Kernel comparison: Web serving on 2.4 and 2.6
New features add up to faster, more reliable Web performance
Li Ge, Staff Software Engineer
Linux Technology Center, IBM
10 Feb 2004
Many improvements have been made in the Linux 2.6 kernel to favor enterprise applications. This article presents results from the IBM Linux Technology Center's Web serving testing efforts, comparing various aspects of the Linux 2.4 and 2.6 kernels. Highlighted here are the key enhancements in the 2.6 kernel, the test methodologies, and the results of the tests themselves. Bottom line: the 2.6 kernel is much faster than 2.4 for serving Web pages, with no loss in reliability.
The objective of the Linux Web serving testing effort in the IBM Linux Technology Center (LTC) is to uncover Linux kernel defects. The emphasis is on workloads relevant to real-world enterprise user environments using Web servers/application servers, and on improving Linux kernel stability, scalability, and compatibility with Web servers/application servers. Identification of defects of Web servers and application servers is not the primary focus.
Overview of testing
Two categories of Web serving testing
There are two major servers available for Web serving: the Web server and the application server. I refer to them collectively in this article using the term Web serving.
We selected quite a few Web servers and application servers for our Linux kernel testing environment, including Apache, Jakarta-Tomcat, IBM® WebSphere® Application Server, and Jboss. Most of these are open source projects and can be downloaded for free (see Resources for links to more information on these servers).
■ ■ ■
### REQUIRED WORK
[1] Transcribe the passage of the kernel comparison article that begins with the words containing "Overview of testing" and ends with "on these servers).".
[2] According to the kernel comparison article, what is the objective of the Linux Web serving testing effort in the IBM Linux Technology Center?
Work only from the kernel comparison article.

### GIVEN ENTRIES
■ ■ ■
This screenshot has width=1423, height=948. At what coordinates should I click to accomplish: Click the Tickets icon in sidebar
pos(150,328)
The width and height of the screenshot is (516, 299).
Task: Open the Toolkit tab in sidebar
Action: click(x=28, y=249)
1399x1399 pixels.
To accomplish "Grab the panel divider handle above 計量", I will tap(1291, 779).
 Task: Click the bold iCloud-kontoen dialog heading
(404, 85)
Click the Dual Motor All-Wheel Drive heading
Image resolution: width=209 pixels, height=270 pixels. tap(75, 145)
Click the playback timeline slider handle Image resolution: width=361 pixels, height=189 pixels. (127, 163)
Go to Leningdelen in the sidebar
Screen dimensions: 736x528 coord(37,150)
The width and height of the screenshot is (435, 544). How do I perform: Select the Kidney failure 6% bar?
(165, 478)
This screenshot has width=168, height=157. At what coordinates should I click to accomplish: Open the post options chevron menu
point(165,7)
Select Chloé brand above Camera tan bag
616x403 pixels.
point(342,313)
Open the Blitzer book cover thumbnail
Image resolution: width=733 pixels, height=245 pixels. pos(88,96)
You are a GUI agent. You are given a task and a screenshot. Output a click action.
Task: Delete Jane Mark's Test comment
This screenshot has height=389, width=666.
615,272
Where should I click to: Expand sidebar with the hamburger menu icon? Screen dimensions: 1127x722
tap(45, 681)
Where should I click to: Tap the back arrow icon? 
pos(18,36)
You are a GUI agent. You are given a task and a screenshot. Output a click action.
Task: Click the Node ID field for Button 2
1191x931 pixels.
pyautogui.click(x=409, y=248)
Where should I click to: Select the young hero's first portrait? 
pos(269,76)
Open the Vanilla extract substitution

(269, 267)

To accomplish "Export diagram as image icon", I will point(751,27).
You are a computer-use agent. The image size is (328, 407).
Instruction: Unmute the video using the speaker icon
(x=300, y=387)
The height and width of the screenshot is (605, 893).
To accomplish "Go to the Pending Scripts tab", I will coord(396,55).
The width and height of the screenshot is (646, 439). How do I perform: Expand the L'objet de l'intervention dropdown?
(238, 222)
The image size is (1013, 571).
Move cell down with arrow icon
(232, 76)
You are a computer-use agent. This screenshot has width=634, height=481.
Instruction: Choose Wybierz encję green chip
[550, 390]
■ ■ ■
### RESULTS IN ORDER
[1]
Overview of testing
Two categories of Web serving testing
There are two major servers available for Web serving: the Web server and the application server. I refer to them collectively in this article using the term Web serving.
We selected quite a few Web servers and application servers for our Linux kernel testing environment, including Apache, Jakarta-Tomcat, IBM® WebSphere® Application Server, and Jboss. Most of these are open source projects and can be downloaded for free (see Resources for links to more information on these servers).

[2] To uncover Linux kernel defects.